Wednesday, October 20, 2004

In the words of Al Gore...

"How DARE they!"

A lot has been made about THK's comments today that Laura Bush has never held a "real job" -- and rightly so. It boggles the mind that Kerry's wife could have "forgotten" that the First Lady was a librarian/teacher for nine years (a period of time lil' Ron-Ron Reagan described as "brief" on his god-awful show on MSNBC -- but that tirade will have to wait); how many times has the President said on the stump that "I like teachers so much that I married one"? But I'll give her the benefit of the doubt on that point.

I'll even take it easy on THK for not including stay-at-home mom as a "real job." While housewife is a demanding role, there is a sense in which it is not a "real job" -- you don't get paid to do it, for example. Perhaps this is what THK meant. So I'll give her that one, too.
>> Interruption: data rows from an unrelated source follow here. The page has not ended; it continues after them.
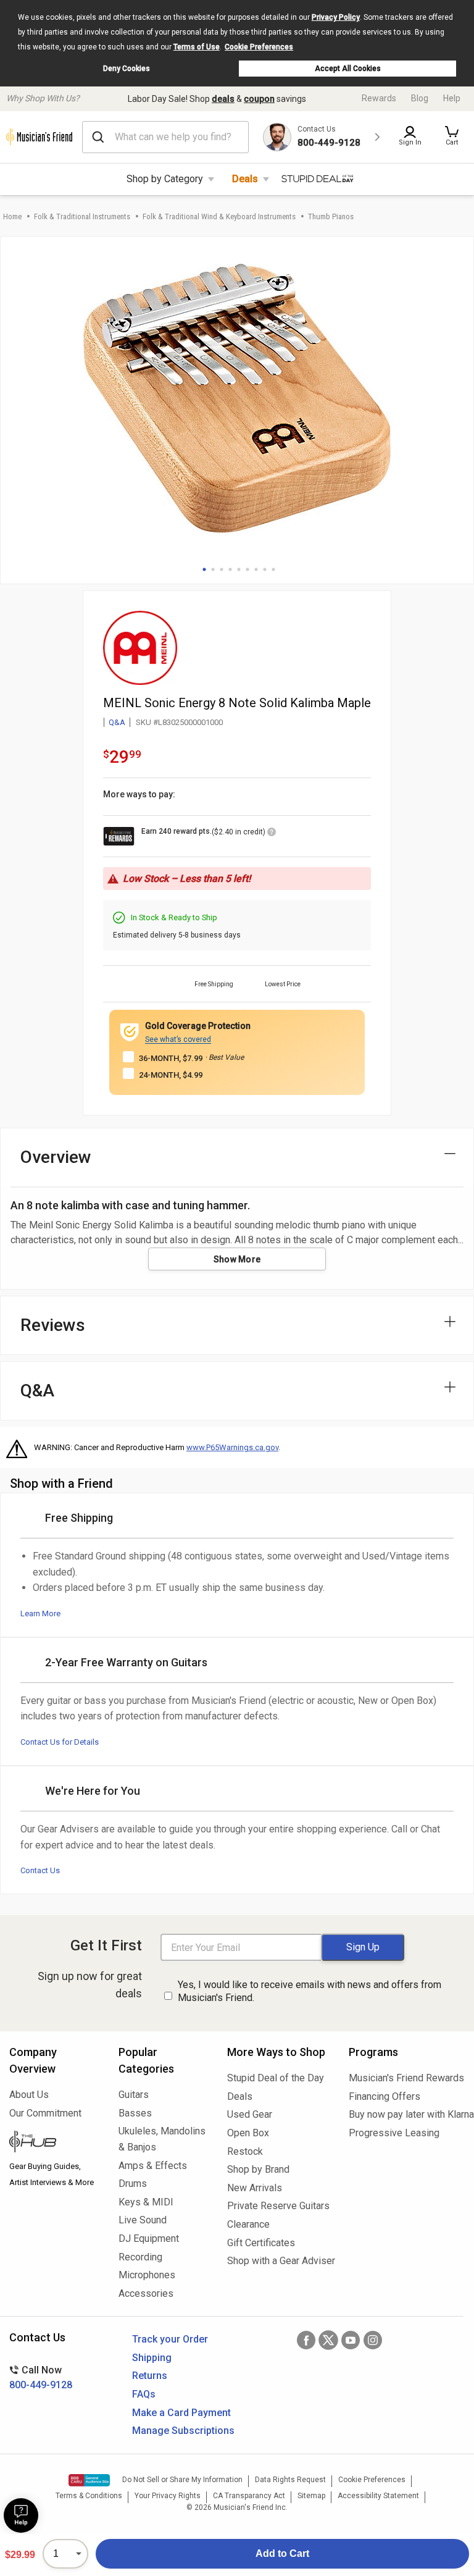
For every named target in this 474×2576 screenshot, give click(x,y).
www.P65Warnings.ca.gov (232, 1447)
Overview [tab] (55, 1157)
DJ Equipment (148, 2238)
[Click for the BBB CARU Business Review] (89, 2480)
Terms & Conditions (89, 2495)
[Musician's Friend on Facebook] (306, 2340)
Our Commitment (45, 2113)
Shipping (152, 2358)
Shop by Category (165, 179)
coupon (259, 99)
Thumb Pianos (331, 216)
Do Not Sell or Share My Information (182, 2479)
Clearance (248, 2224)
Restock (245, 2151)
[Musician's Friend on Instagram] (373, 2340)
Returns (149, 2375)
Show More (237, 1259)
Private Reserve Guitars (278, 2206)
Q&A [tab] (37, 1390)
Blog (419, 98)
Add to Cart (282, 2553)
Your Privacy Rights (168, 2495)
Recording (140, 2257)
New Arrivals (254, 2188)
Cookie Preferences (259, 47)
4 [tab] (230, 569)
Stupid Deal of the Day (275, 2078)
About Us (29, 2094)
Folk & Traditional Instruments (82, 216)
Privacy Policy (336, 17)
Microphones (146, 2275)
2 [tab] (213, 569)
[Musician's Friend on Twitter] (328, 2340)
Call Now (40, 2377)
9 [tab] (273, 569)
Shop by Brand (258, 2169)
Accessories (145, 2293)
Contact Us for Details (59, 1742)
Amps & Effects (152, 2165)
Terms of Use (196, 47)
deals (223, 99)
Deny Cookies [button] (126, 68)
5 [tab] (239, 569)
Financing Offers (384, 2096)
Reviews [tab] (52, 1325)
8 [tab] (265, 569)
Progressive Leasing (394, 2133)
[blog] (54, 2143)
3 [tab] (221, 569)
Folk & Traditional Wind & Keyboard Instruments (219, 216)
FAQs (144, 2394)
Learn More (40, 1613)
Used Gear (249, 2114)
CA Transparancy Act (249, 2495)
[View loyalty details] (271, 833)
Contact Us (40, 1870)
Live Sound (142, 2220)
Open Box (248, 2133)
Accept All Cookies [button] (348, 68)
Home (12, 216)
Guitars (133, 2094)
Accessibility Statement (378, 2495)
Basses (135, 2113)
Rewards (379, 98)
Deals (245, 179)
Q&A (117, 722)
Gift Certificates (261, 2243)
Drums (132, 2183)
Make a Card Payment (181, 2413)
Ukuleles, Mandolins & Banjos (162, 2139)
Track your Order (170, 2339)
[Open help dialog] (21, 2515)
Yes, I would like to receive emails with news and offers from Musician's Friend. (309, 1991)
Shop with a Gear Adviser (278, 2261)
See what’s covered (178, 1039)
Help (451, 98)
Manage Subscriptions (183, 2430)
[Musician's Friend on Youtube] (350, 2340)
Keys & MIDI (145, 2202)
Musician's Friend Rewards (406, 2078)
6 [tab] (247, 569)
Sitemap (311, 2495)
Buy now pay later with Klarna (407, 2114)
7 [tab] (256, 569)
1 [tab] (204, 569)
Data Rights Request (290, 2479)
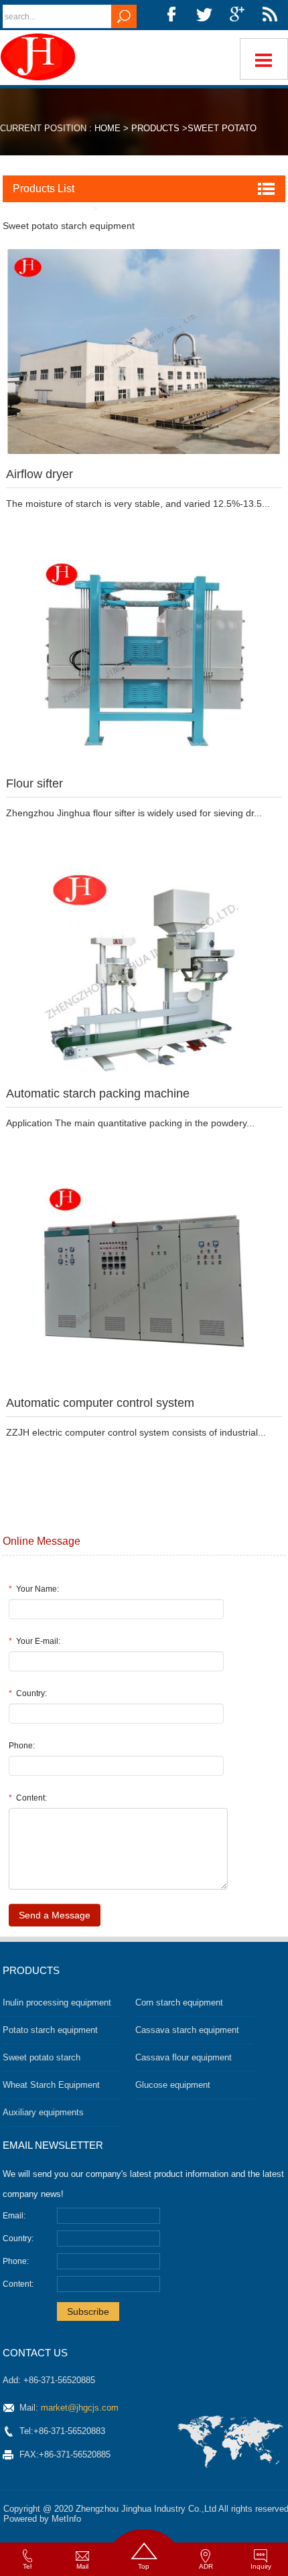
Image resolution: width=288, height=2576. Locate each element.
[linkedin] (270, 15)
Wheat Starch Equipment (51, 2085)
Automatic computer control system (100, 1403)
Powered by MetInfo (42, 2519)
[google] (237, 15)
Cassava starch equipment (187, 2030)
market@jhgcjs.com (80, 2408)
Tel (27, 2566)
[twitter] (204, 15)
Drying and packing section (166, 209)
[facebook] (171, 15)
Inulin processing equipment (57, 2002)
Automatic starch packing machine (98, 1093)
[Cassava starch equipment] (41, 56)
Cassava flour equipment (183, 2057)
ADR (206, 2566)
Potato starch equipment (50, 2030)
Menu (263, 59)
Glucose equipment (172, 2085)
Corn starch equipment (179, 2002)
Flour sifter (34, 783)
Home (107, 128)
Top (143, 2566)
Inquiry (260, 2566)
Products (155, 128)
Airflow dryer (39, 474)
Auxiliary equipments (43, 2112)
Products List (43, 188)
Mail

But what pisses me off is the underlying assumption in THK's comments: that she can tell --just by looking at Laura Bush, knowing who she married, knowing where she's from and how she talks, and considering her politics -- that she must have been a housewife. (Queue Al again: "How DARE they!")

Pure elitism. Pure snot.

I told The Plaintiff about THK's comments this evening, and she picked up on this immediately. She reminded me of JK's comment during the second debate that there were only "three people in this room" who would pay more taxes in a Kerry Presidency: JK could tell, just by looking around the room of 150 voters, that only he, Bush, and Charlie Gibson earned more than $200,000 a year (or maybe I should say, Kerry + wife = more than 200K).

And this -- not the forgetfulness about LB's former occupation as teacher, not the omission of housewife in the definition of "real job" -- is what really just sets me off. It's the feeling I get when classmates assume that I must not have made good grades because I have decided to go back down South after law school. (Not true -- not to toot the horn, but top 20% -- pretty good for a kid from the 49th best public school system in the country.) Or the outrage I felt when one of my classmates, a Harvard College grad, crashed the interview session of one of the Birmingham firms and stated that they must be happy to get anyone from UVa. (He was then informed by one of the interviewing attorneys that he graduated, ahem, first in his class at UVa and clerked for CJ Rehnquist. Last I heard, the kid still hadn't found a job for next summer, despite interviewing with firms in just about every major city.)

Such enlightenment. Such tolerance. Such open-mindedness. Such BS.